_What is required_: According to the letter on the Roche–Anadys merger agreement, what price per share will Roche pay to acquire Anadys?

*** Document excerpt ***

Investor Contact:    Media Contact:
Amy Conrad    Ian Stone or David Schull
Anadys Pharmaceuticals, Inc.    Russo Partners, LLC
(858) 530-3607    (619) 308-6541
aconrad@anadyspharma.com    ian.stone@russopartnersllc.com
   david.schull@russopartnersllc.com


Dear Colleagues,

Tonight we announced that Roche and Anadys have signed a merger agreement to have Roche acquire Anadys for $3.70 per share. Our Board of Directors determined the transaction to be in the best interests of the company’s shareholders.

I want to add my personal assessment that this transaction also significantly increases the likelihood that our product candidates make it through development and become available broadly to treat patients. I know how hard each of you has worked toward our success and wish to convey my deep gratitude for all your efforts.

Please join me for an all-hands meeting at 9:30 Monday morning when I can provide more details and answer your questions. I will be joined by representatives from Roche who will also be available to answer questions and speak directly to you about transitionary matters.

Steve

ADDITIONAL INFORMATION AND WHERE TO FIND IT

THE TENDER OFFER FOR THE OUTSTANDING COMMON STOCK OF ANADYS HAS NOT BEEN COMMENCED. THIS ANNOUNCEMENT IS FOR INFORMATIONAL PURPOSES ONLY AND DOES NOT CONSTITUTE AN OFFER TO PURCHASE OR A SOLICITATION OF AN OFFER TO SELL ANADYS COMMON STOCK. THE SOLICITATION AND OFFER TO BUY ANADYS COMMON STOCK WILL ONLY BE MADE PURSUANT TO AN OFFER TO PURCHASE AND RELATED MATERIALS. AT THE TIME THE OFFER IS COMMENCED, ROCHE WILL FILE A TENDER OFFER STATEMENT ON SCHEDULE TO WITH THE SECURITIES AND EXCHANGE COMMISSION AND THEREAFTER ANADYS WILL FILE A SOLICITATION/RECOMMENDATION STATEMENT ON SCHEDULE 14D-9 WITH RESPECT TO THE OFFER. INVESTORS AND SECURITY HOLDERS ARE URGED TO READ THESE MATERIALS CAREFULLY WHEN THEY BECOME AVAILABLE SINCE THEY WILL CONTAIN IMPORTANT INFORMATION, INCLUDING THE TERMS AND CONDITIONS OF THE OFFER. THE OFFER TO PURCHASE, SOLICITATION/RECOMMENDATION STATEMENT AND RELATED MATERIALS WILL BE FILED BY ROCHE AND ANADYS WITH THE SECURITIES AND EXCHANGE COMMISSION (SEC), AND INVESTORS AND SECURITY HOLDERS MAY OBTAIN A FREE COPY OF THESE MATERIALS (WHEN AVAILABLE) AND OTHER DOCUMENTS FILED BY ROCHE AND ANADYS WITH THE SEC AT THE WEBSITE MAINTAINED BY THE SEC AT WWW.SEC.GOV . INVESTORS AND SECURITYHOLDERS MAY ALSO OBTAIN FREE COPIES OF THE DOCUMENTS FILED WITH THE SEC BY ANADYS BY CONTACTING ANADYS AT IR@ANADYSPHARMA.COM .

*** End of Document excerpt ***
*** Supplied information ***

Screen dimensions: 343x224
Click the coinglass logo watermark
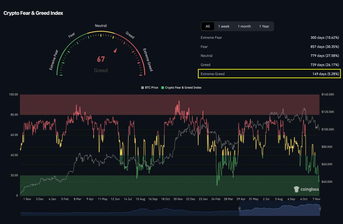[306, 189]
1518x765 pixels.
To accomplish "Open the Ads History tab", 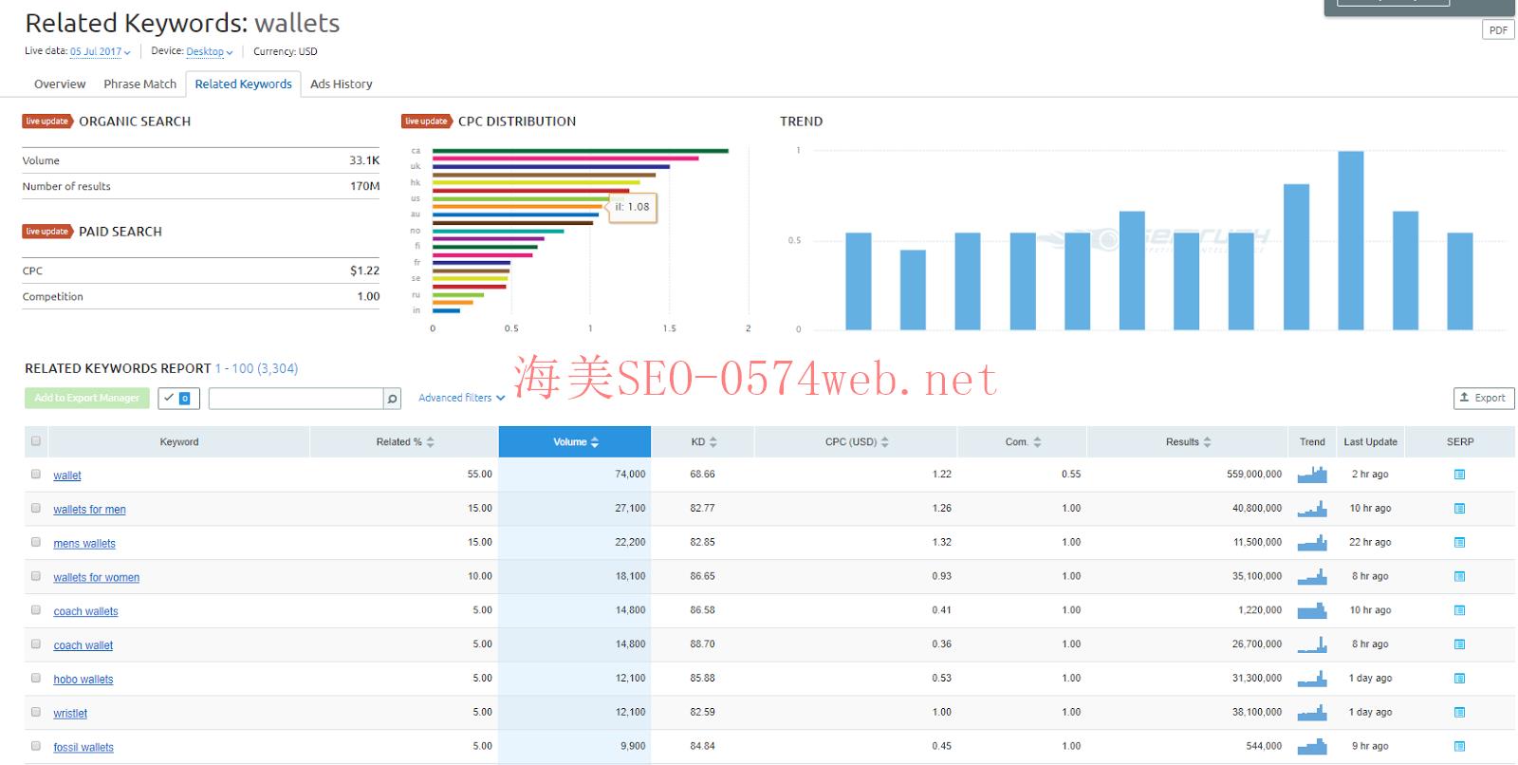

*** End of Supplied information ***

_Exercise answer_: $3.70 per share.